Citrus plants: a complete growing guide

Lubera’s top tips for oranges, lemons, limes, kumquats and more

Citrus
Step-by-step instructions for growing citrus fruits – a red lemon. Picture; Lubera

Citrus fruits are among the most popular fruit to eat, yet many gardeners shy away from growing them, fearing the plants to be difficult to grow.

Like most things, once you know how, they’re easy – here are some excellent cultivation tips from Swiss fruit experts Lubera.

The citrus harvest focuses on the winter months – mandarins, clementines as well as fresh oranges but the main varieties of oranges and lemons are available throughout the year.

The more “exotic” fruits – kumquats, sour oranges or bitter oranges are hard to get hold of but not if you grow your own.

Start with the right plants

Lime
Red Rangpur lime. Picture; Lubera

Start off with the main varieties of lemons and oranges, which are easy to maintain and fruit reliably. Once used to growing them, expand your orangery a little at a time.

The most important thing is buying grafted, quality plants. You can grow plants from pips but they rarely flower, as supermarket fruit come from plantation trees, which are mostly hybrids with limited fertility.

Lubera’s plants consist of a scion from a fruit-bearing mother tree, which is grafted onto a robust rootstock, usually either a trifoliate orange (Poncirus trifoliata) or a bitter orange (Citrus aurantium).

Overwintering

Variegated Orange
Variegated orange. Picture; Lubera

Citrus plants are not hardy and must be protected in winter. An unsuccessful overwintering regularly affects the growth in spring and summer, leading to a poor or failed harvest.

In the colder months, place the plant in a cool and bright location, between 5-10°C.

The overwintering area needs windows or plant lighting. The overwintering should be as short as possible, as a rule, from mid-October to mid-April, shorter in mild regions.

Avoid living rooms, where there will be too little light, too much warmth, and dry air.

Growing season and caring for crops

Instant Citrus Feed
Instant Citrus Feed. Picture; Lubera

After mid-April, the plant needs to be outside in direct sunlight so it can develop flowers and new shoots.

Partial shade is not an option. Make sure small plants are not shaded by larger plants.

If you have a choice between morning and evening sun, the morning sun is preferable, as it has less time in cool shade.

Water only when the soil has dried out in the deeper layers, using a hygrometer or your finger.

A container-grown plant must be regularly fertilized during the growing season. Lubera’s Instant Citrus Frutilizer contains the ideal nutrient combination and an exact composition of trace elements.

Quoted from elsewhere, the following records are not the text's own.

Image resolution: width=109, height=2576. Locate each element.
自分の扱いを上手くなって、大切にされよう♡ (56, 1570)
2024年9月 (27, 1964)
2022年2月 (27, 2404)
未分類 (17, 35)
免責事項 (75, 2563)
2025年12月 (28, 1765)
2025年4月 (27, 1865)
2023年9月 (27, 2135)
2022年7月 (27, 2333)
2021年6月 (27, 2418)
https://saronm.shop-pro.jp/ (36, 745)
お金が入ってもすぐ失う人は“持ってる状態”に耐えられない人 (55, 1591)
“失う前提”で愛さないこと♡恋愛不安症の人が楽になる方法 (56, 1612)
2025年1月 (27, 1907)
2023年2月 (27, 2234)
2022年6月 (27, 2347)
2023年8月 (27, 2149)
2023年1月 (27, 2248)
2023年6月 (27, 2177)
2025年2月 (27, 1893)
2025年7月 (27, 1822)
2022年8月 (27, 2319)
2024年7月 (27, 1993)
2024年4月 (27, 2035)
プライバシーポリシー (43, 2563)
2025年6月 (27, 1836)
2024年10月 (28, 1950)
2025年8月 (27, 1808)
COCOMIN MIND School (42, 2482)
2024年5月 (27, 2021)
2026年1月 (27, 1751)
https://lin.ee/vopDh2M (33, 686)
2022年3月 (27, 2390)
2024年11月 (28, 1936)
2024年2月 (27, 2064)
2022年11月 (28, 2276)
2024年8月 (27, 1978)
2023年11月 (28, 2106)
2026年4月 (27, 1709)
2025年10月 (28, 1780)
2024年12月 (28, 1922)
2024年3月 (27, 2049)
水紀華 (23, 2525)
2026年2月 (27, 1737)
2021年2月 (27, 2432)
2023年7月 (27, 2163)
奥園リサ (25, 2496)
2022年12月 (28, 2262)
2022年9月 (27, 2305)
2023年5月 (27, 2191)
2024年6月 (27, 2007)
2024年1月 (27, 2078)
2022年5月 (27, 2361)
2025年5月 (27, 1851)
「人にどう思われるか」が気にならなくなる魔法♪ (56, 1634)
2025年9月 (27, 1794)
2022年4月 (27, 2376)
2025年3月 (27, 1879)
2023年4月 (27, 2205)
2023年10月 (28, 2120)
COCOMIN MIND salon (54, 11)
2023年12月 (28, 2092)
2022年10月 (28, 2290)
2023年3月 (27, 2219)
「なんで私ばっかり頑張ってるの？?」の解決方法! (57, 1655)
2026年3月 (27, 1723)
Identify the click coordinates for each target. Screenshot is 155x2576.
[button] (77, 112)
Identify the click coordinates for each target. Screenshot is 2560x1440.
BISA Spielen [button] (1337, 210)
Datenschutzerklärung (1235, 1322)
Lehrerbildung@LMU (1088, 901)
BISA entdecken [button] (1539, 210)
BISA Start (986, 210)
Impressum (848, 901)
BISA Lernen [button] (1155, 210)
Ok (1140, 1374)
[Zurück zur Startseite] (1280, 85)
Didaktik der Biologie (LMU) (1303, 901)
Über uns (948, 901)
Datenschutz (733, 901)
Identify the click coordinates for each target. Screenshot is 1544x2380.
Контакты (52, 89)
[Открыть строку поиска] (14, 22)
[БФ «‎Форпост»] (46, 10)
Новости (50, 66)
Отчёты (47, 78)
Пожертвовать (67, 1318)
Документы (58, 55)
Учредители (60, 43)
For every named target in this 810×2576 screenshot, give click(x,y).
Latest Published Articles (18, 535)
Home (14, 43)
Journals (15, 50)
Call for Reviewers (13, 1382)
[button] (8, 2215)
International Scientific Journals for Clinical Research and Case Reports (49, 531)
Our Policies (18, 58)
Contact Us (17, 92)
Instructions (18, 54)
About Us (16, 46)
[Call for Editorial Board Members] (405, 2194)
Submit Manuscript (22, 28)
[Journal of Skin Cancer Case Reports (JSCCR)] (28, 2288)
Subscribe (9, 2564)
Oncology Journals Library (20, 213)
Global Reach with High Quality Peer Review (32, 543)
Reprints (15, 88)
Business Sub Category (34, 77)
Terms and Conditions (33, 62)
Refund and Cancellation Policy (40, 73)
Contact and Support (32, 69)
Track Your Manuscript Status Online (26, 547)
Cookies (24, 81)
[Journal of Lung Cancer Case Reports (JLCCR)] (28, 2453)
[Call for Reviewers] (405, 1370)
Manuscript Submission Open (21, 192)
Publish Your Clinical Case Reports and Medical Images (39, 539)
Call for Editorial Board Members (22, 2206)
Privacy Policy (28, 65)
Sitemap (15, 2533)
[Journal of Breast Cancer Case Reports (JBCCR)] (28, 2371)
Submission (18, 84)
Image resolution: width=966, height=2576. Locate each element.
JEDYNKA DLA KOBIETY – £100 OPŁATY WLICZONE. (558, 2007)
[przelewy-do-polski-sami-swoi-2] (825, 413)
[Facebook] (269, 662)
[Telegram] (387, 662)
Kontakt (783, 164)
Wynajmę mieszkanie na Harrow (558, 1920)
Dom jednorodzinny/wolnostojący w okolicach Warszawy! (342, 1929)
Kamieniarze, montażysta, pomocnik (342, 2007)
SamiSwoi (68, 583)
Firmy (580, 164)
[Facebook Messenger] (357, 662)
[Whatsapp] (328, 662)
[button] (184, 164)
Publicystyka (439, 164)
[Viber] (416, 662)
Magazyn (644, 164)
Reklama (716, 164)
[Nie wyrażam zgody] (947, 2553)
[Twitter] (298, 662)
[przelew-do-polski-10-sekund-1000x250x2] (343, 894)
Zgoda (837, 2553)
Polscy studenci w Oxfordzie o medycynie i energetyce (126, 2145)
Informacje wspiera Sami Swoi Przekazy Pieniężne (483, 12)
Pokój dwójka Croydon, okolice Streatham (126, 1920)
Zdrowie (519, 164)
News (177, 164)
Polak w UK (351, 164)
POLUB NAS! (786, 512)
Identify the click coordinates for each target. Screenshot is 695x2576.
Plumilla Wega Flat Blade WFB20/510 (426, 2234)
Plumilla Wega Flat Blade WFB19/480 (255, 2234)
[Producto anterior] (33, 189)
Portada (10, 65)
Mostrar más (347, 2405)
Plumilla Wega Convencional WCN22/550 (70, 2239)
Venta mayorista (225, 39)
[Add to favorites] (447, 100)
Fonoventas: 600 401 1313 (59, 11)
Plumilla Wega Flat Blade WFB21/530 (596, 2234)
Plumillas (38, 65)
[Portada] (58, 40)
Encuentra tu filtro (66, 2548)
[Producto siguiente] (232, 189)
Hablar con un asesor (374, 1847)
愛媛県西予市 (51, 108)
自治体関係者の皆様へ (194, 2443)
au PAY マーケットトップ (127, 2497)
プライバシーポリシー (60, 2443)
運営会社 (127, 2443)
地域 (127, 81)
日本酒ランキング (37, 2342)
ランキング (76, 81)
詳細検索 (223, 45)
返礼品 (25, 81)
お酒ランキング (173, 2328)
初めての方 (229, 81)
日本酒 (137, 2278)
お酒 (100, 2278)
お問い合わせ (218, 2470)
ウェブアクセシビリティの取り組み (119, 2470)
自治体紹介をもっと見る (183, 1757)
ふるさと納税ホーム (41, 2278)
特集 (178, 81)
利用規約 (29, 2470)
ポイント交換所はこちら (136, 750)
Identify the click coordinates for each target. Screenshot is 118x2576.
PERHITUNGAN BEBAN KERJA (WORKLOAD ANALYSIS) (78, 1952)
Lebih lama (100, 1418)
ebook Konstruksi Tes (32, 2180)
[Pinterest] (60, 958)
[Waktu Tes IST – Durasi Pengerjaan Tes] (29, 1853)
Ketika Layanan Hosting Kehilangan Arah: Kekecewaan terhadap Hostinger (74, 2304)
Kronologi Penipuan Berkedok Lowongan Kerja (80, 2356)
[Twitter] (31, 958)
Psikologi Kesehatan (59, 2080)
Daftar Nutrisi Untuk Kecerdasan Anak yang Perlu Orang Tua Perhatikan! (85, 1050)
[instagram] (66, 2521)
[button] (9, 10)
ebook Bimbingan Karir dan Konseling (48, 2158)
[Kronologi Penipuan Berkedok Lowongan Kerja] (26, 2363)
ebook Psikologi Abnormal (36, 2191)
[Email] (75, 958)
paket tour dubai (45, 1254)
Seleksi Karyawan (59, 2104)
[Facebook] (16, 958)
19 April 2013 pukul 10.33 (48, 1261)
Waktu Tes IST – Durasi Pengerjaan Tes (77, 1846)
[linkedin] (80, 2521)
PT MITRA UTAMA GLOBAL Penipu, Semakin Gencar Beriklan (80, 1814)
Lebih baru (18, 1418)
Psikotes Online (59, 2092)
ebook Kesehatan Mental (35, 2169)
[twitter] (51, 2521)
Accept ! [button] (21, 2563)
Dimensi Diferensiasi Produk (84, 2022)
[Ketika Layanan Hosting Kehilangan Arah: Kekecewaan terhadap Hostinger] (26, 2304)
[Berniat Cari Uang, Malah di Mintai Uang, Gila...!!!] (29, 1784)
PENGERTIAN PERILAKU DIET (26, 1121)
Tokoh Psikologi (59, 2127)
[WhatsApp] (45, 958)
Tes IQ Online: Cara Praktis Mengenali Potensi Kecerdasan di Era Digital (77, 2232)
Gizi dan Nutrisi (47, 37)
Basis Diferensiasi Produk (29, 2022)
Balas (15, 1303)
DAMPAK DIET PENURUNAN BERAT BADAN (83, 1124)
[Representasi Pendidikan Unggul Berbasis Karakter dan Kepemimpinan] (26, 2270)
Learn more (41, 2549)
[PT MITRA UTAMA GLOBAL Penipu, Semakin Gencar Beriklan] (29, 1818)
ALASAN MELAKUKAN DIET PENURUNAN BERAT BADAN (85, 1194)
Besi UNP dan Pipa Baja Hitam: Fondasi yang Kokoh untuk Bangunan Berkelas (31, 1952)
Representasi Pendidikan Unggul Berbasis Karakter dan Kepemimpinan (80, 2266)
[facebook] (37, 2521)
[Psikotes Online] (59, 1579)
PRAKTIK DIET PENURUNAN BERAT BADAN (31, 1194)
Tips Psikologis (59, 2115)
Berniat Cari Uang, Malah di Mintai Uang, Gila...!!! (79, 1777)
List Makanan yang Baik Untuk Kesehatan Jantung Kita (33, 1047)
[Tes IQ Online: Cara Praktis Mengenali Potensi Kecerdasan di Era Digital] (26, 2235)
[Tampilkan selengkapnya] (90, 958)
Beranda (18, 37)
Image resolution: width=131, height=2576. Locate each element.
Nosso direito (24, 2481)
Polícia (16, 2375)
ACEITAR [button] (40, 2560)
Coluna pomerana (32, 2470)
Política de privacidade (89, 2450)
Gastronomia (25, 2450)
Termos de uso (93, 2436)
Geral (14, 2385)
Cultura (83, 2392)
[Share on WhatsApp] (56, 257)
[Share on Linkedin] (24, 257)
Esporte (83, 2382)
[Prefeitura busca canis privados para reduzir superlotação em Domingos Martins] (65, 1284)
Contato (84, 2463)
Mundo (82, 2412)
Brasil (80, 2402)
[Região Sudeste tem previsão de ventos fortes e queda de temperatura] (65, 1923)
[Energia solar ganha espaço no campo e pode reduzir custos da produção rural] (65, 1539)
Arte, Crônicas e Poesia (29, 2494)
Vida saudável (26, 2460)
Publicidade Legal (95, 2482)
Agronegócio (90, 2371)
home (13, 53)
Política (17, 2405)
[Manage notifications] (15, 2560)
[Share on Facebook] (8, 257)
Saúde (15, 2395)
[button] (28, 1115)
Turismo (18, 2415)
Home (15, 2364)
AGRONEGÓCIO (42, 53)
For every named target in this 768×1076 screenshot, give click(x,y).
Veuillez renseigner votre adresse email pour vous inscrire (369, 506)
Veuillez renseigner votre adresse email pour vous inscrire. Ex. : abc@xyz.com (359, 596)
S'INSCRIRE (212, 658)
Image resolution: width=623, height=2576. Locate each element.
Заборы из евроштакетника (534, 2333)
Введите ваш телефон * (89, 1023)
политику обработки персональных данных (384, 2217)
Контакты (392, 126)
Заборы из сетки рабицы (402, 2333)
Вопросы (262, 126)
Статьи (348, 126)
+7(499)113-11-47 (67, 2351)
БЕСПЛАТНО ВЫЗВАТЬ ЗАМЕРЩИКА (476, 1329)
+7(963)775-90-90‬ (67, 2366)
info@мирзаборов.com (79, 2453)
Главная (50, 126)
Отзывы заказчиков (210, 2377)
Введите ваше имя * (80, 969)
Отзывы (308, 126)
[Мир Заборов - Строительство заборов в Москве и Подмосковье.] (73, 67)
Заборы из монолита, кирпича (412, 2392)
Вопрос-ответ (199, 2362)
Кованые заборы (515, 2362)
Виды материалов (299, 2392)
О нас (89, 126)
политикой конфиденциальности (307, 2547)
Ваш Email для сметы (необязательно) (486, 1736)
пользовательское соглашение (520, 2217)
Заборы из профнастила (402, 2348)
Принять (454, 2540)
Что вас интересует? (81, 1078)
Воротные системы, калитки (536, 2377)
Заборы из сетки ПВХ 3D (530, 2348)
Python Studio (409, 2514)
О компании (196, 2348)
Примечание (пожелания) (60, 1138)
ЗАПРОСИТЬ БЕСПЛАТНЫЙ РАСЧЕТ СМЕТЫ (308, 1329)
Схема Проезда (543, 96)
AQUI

Fertilise weekly from May to August, but only if the plant also needs to be watered. Every two to three years, repot the plant in free-draining specialist soil, which can also be bought at Lubera.

Flowers and pollination

American Miracle Lemon.
American Miracle Lemon. Picture; Lubera

At the latest in April or May, the first buds appear in the leaf axils, with flowers in May/June.

While the Four Seasons Lemon has year-round flowering, the oranges only have two flowering phases per year, one in the spring and one in late summer. Kumquats or limes only flower once.

Citrus plants are self-pollinating – from every flower, there is a fruit set.

During the summer, they become significant, young fruits. The plant will probably drop some fruit buds, as younger, grafted plants develop more fruit buds than they can feed.

citrus ripening and harvesting

Citron
Huge Citron. Picture; Lubera

In autumn, the growth of the small-medium citrus fruits is completed. Larger varieties, such as grapefruit, pomelo, and citron need longer and grow until next spring.

The typical yellow or orange colour appears when the nights become cooler – the pigment is an “antifreeze” that protects fruits from frost damage. However, the colouration does not need frost; it is sufficient if the temperatures are about 5°C.

If the fruits bear their typical colour and do not grow further, they are ripe. Most citrus fruits will stay on the tree, so to harvest, you will need a pair of scissors to cut the fruit off.

It is important not to use chemicals – don’t eat fruits that were hanging on the tree when you bought it. Your first, own, untreated harvest can be used without problems.

A lemon tree can provide you with lemons all year round. The sweetness of the oranges depends on the amount of sun they received while ripening. Mandarins and limes are less demanding, while you eat kumquats with the peel.